(What to do):
Update the pendulum collision solution below from "Velocity of particle A just" through "(just before collision).", changing "string length" to "thread length".

::: Extract to read :::

Question: Calculate the angle $\theta$ for which if the particle A is released, it undergoes perfectly elastic...

Question

Calculate the angle $\theta$ for which if the particle A is released, it undergoes perfectly elastic collision with another identical mass B placed at rest and B is found to just reach the horizontal position of its string.

Answer 1

Solution

The problem involves two main physical principles: conservation of mechanical energy and elastic collision.

Velocity of particle A just before collision:

Particle A is released from rest at an angle $\theta$ . Its string length is $L_A = 2l$ . The vertical height dropped by particle A is $h_A = L_A - L_A \cos \theta = 2l(1 - \cos \theta)$ . Using the principle of conservation of mechanical energy, the potential energy at the initial position is converted into kinetic energy at the lowest point (just before collision).

$m_A g h_A = \frac{1}{2} m_A v_A^2$

$m_A g [2l(1 - \cos \theta)] = \frac{1}{2} m_A v_A^2$

$v_A^2 = 4gl(1 - \cos \theta)$

$v_A = \sqrt{4gl(1 - \cos \theta)}$
Velocities after the perfectly elastic collision:

The collision is perfectly elastic and involves two identical masses ( $m_A = m_B = m$ ). Particle B is initially at rest. In a perfectly elastic collision between two identical masses, if one is initially at rest, they exchange velocities. Therefore, after the collision:
- Velocity of particle A ( $v_A'$ ) = 0 (particle A comes to rest)
- Velocity of particle B ( $v_B'$ ) = $v_A$ (particle B moves with the initial velocity of A)
So, $v_B' = \sqrt{4gl(1 - \cos \theta)}$ .
Velocity required for particle B to just reach the horizontal position:

Particle B has a string length of $L_B = l$ . To just reach the horizontal position, its final height must be $h_B = l$ (relative to its lowest point). Using the principle of conservation of mechanical energy for particle B after the collision: The kinetic energy of particle B at the lowest point is converted into potential energy at the horizontal position.

$\frac{1}{2} m_B (v_B')^2 = m_B g h_B$

$\frac{1}{2} m (v_B')^2 = m g l$

$(v_B')^2 = 2gl$

$v_B' = \sqrt{2gl}$
Solving for the angle $\theta$ :

Equating the expressions for $v_B'$ from step 2 and step 3:

$\sqrt{4gl(1 - \cos \theta)} = \sqrt{2gl}$

Squaring both sides:

$4gl(1 - \cos \theta) = 2gl$

Divide both sides by $2gl$ :

$2(1 - \cos \theta) = 1$

$1 - \cos \theta = \frac{1}{2}$

$\cos \theta = 1 - \frac{1}{2}$

$\cos \theta = \frac{1}{2}$

Therefore, $\theta = 60^\circ$ .

::: Dataset section :::

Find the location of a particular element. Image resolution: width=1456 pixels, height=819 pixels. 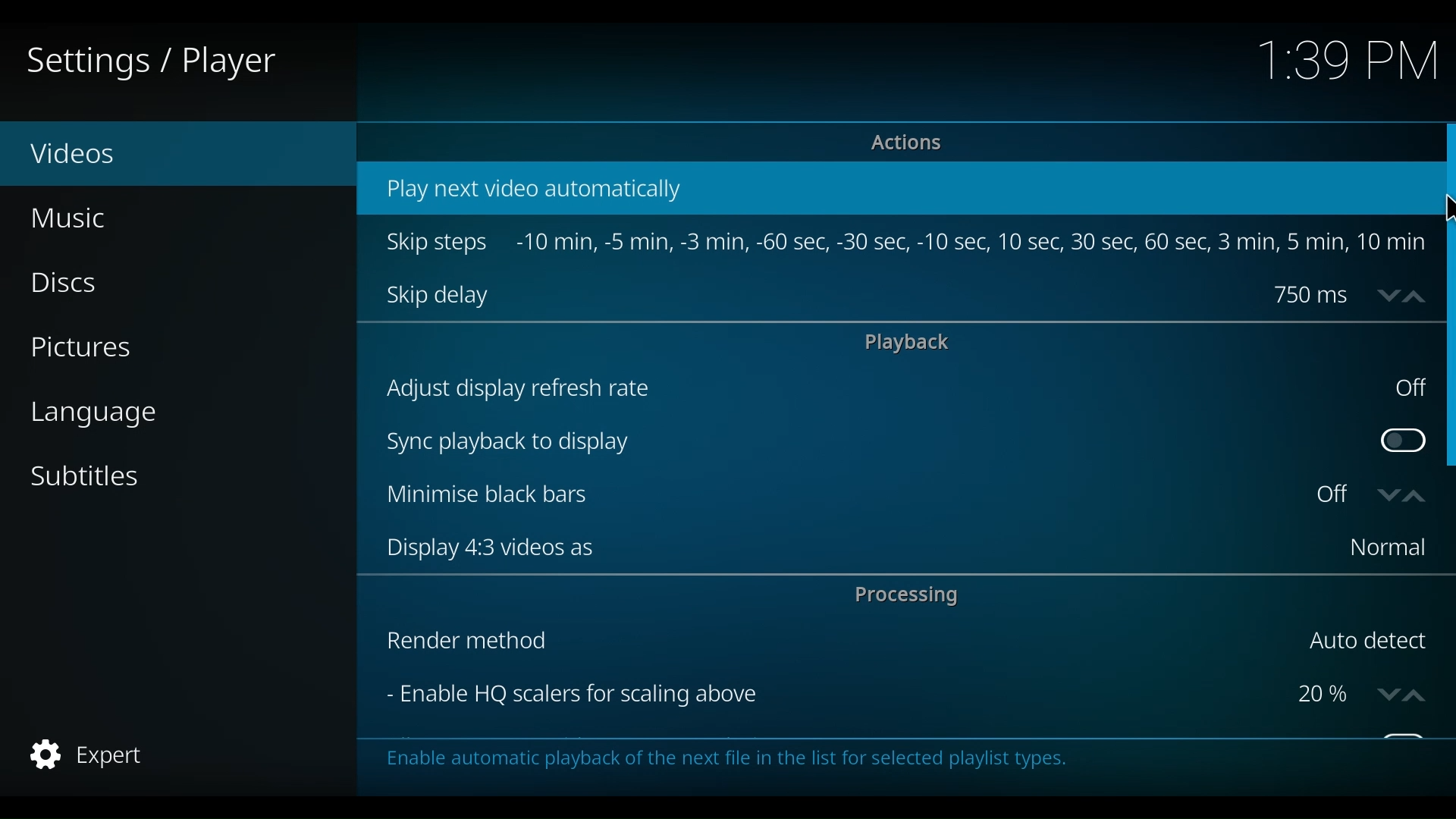

Percentage scalers is located at coordinates (1325, 695).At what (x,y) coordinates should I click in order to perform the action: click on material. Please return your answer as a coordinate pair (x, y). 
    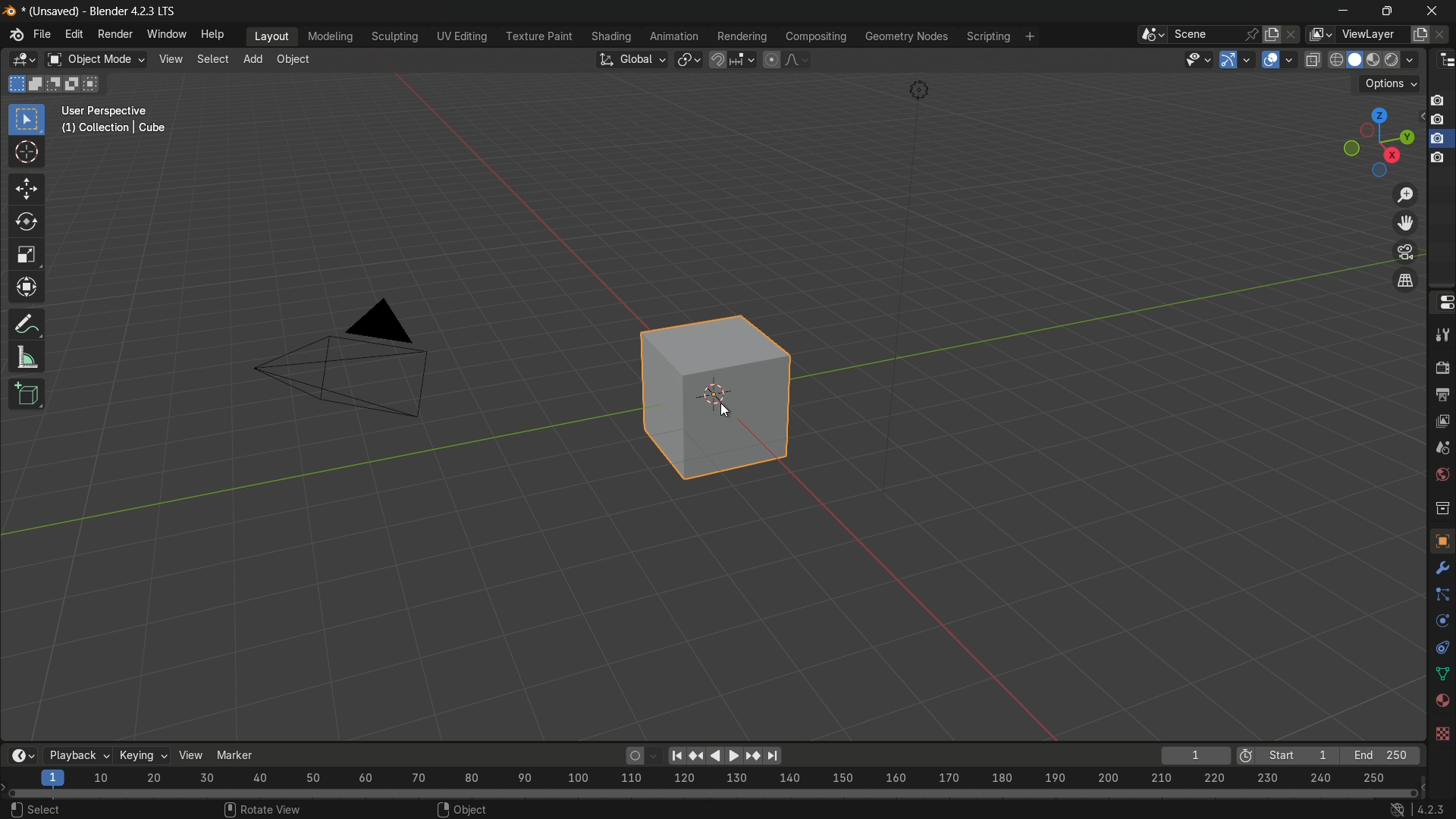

:::

(Answer to this problem):
Velocity of particle A just before collision:

Particle A is released from rest at an angle $\theta$ . Its thread length is $L_A = 2l$ . The vertical height dropped by particle A is $h_A = L_A - L_A \cos \theta = 2l(1 - \cos \theta)$ . Using the principle of conservation of mechanical energy, the potential energy at the initial position is converted into kinetic energy at the lowest point (just before collision).